12話
途中で川の水を飲んで休憩しながら、一時間。山の麓へたどり着いた。既に足はくたくただったが、歩みは止められない。
山道へ入り、うねうねとした道なき道を進んでいく。木の根っこが張り出していたのを大股広げ乗り越えたり、上から葉っぱが地面につきそうなほど垂れ下がっているのを屈んで通ったり、中々険しい。トキは玲奈が息が上がってるのをみとめ、声をかける。
「暗くなってきたし、今日は休むか」
「分かった……あのさ、この山って、危険な動物って出ない?」
「さあ……どうだったかな」
「うっ」
「獣避けには火だ。薄暗くなってきたし火焚くぞ」
「……うん」
玲奈の不安を他所に、トキは手早く枝を集める。そして胸元からゴソゴソと、小さな赤い石を取り出した。それを地面に叩きつけると、石が砕かれ、足元に赤い光が広がった。玲奈が疑問に思うも束の間、木に火が灯る。
「わあっ!」
小さな火種はあっという間に枝全体に燃え広がり、燃え盛る。
「何したの?」
トキが石を割ったら赤い光がぶわあと足元へ広がり、すぐに火がついた。
「着火石。僅かだけど魔力が込められていて、火をおこす」
「魔力……つまり今、魔術を使ったってこと」
玲奈に授けられた逆廻の力以外で、魔術を見たのは初めてだ。効果としてはチャッカマンと同じなのだが、興味を持つのは当然だろう。
「これは魔術とは呼ばねえ。道具さえありゃ誰でもできる。お前でも」
「へえ……着火する以外にも、魔力を使って生活してるの?」
「安価な下級魔石を使ってできることならな」
「例えば?」
「湯を一瞬で沸かすとか、水を凍らせるとか」
「ふーん」
「ほら、座れ」
促され、たき火の横に座り込む。足がじんじんと痺れを訴え、ローファーも靴下も脱いだ。トキが上げた例は本当に小さなことだった。
「難しい魔術なら、もっと色々できる?」
「ああ。でもそういうのを使うには、それなりの魔石がいる。高級魔石は一般市民がほいほい買える値じゃない」
つまり、町中で非科学的な魔術が飛び交っている光景は見られないということだ。
「魔石を使わなくても魔術を使える人もいるの」
「いる。導士だ」
「……それって、どういう人達」
何度か聞いた言葉だった。母のことだ。そして、その力を授かった玲奈は、魔石を使わずに、恐らくこの世界でかなり強力な魔術を使えている。
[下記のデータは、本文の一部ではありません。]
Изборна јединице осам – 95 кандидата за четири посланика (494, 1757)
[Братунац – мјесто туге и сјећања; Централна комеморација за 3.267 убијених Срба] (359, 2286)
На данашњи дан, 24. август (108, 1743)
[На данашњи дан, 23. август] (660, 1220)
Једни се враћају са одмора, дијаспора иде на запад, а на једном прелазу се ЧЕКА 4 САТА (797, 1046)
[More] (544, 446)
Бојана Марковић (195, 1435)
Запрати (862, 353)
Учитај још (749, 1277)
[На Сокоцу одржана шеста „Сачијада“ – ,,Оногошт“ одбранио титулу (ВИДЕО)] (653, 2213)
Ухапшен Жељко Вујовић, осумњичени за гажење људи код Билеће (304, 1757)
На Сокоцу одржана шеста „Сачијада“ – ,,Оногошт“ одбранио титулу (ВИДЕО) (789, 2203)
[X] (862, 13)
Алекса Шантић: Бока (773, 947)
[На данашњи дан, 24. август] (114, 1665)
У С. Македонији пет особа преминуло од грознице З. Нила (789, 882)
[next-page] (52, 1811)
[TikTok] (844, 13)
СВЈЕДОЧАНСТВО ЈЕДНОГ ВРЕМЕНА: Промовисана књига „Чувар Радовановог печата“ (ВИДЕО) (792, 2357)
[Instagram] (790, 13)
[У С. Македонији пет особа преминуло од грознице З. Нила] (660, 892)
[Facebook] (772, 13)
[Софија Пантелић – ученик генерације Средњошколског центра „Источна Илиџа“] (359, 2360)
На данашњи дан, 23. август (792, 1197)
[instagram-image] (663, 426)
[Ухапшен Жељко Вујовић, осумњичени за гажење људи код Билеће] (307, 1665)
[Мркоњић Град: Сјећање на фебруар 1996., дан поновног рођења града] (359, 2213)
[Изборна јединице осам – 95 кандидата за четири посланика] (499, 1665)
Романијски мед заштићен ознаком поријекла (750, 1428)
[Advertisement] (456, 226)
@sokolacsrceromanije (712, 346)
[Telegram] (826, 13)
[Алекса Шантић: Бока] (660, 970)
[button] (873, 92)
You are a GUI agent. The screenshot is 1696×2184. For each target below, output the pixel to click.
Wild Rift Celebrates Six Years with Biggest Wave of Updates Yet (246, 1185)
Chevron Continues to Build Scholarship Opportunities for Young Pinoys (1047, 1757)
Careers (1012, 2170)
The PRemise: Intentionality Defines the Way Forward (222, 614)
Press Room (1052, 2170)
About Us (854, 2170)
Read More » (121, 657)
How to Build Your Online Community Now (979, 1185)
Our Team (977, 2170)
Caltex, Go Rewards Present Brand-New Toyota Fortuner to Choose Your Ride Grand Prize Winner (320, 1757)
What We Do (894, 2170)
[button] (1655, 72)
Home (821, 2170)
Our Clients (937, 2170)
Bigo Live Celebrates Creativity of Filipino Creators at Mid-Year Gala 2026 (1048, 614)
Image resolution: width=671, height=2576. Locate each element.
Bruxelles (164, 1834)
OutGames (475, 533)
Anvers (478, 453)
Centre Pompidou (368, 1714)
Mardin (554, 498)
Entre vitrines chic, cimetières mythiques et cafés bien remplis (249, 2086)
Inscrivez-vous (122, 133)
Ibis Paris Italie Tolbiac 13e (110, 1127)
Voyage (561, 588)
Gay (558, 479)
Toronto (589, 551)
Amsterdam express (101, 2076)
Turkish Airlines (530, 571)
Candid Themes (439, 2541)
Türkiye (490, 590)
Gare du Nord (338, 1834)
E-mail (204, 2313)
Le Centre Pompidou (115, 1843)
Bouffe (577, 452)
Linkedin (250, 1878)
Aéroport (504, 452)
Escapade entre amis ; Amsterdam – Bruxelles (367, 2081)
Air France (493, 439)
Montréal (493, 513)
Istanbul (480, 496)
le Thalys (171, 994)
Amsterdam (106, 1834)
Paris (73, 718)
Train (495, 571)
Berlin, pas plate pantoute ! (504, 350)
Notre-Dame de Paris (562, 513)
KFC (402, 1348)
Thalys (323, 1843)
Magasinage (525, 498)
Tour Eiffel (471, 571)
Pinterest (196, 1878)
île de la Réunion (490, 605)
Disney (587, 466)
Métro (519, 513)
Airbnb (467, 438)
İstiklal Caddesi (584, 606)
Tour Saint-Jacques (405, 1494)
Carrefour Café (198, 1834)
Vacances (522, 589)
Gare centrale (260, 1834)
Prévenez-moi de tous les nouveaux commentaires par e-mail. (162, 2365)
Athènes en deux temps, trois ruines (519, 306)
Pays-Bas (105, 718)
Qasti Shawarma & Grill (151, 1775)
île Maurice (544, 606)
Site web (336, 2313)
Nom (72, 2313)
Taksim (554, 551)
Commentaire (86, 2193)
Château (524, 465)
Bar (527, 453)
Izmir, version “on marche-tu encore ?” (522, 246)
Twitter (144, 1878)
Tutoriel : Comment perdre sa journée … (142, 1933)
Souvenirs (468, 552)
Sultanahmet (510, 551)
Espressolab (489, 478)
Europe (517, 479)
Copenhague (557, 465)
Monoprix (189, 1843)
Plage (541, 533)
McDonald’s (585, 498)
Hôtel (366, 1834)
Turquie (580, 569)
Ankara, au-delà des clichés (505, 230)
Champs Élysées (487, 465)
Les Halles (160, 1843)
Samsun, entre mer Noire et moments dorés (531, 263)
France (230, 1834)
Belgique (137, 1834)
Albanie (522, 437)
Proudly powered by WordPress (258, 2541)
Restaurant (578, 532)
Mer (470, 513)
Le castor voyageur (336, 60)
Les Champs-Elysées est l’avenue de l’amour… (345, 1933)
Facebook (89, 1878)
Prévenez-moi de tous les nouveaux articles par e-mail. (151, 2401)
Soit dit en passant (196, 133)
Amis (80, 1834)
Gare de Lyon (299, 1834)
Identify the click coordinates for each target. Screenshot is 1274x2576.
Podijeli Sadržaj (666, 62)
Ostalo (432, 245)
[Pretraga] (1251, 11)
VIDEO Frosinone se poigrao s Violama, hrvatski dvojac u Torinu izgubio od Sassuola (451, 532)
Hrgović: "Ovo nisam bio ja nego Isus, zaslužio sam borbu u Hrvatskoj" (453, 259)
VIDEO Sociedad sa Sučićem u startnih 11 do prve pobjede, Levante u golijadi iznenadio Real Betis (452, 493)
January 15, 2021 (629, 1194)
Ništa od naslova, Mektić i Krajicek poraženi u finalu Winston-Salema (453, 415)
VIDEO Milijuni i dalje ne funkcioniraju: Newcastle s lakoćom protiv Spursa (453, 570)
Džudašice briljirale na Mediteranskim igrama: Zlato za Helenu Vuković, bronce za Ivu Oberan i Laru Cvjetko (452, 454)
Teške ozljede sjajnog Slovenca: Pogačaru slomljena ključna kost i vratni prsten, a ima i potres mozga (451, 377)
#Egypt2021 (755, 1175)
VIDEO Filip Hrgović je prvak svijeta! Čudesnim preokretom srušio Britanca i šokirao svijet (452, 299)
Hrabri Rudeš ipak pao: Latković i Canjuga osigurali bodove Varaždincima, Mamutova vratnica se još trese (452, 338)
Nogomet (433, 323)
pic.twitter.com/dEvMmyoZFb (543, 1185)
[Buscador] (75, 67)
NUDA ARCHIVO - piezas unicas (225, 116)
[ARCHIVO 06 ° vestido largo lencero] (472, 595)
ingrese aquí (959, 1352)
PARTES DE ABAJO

「導士ってのは、魔術師の血を持った家系の連中のことだ。導士は体内から魔力を発生させられるから、魔石を使わなくても魔術が使える。魔石を使うものより、高度な魔術だ」
「魔術師の血……親が導士なら、子も導士ってこと」
「そうだと思うけど……俺もそこまでは詳しくない。例外もあるかもな」
「そっか……」
「レナ、もう休め。今は、ロメールに無事に着けるかの心配が先だ」
「うん……そうだね」
そう言われると、途端に疲れがぐるりと体を巡ってくる。
「少し目閉じてろ。俺が見張っておく」
「ありがと……」
応えながら、玲奈はすでに夢うつつだった。
「ハッ!」
いつの間にか横になって寝ていた玲奈はガバっと飛び起きた。
「明るい……一晩明けたってこと」
空は白んでいた。火は消えている。そして、一人であることに気付く。
「っ、トキ!? いない……っ」
辺りには、人の気配はない。素早く立ち上がる。